▶ **BRIEF**: Report each line of the records where "computer" occurs.

▶ **Stored items**:
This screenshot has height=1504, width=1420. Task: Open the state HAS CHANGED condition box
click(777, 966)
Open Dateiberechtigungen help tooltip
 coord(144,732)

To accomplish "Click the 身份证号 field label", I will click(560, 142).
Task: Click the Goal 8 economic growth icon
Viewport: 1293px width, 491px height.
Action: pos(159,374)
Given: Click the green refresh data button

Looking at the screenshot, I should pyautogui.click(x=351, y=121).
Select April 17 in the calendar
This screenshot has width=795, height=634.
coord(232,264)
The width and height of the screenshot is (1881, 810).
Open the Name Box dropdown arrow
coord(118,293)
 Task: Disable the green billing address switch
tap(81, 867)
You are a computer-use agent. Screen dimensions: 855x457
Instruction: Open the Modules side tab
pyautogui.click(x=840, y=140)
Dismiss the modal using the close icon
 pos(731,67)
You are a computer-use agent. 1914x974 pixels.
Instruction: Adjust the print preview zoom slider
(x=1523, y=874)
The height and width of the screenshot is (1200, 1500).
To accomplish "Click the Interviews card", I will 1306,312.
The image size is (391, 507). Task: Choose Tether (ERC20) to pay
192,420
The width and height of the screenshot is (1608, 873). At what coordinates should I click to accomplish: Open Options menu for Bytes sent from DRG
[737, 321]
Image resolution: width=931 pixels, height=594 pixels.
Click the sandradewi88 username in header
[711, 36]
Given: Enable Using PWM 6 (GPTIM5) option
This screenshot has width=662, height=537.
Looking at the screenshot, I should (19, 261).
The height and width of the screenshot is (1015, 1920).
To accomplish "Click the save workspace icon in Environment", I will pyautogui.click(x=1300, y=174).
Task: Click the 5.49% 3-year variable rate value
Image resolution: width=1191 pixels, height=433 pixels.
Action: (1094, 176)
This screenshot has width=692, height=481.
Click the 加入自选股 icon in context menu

▶ **SOLUTION FOR THIS TASK**:
You are a computer-use agent. Screen dimensions: 855x457
You are a computer-use agent. 1914x974 pixels.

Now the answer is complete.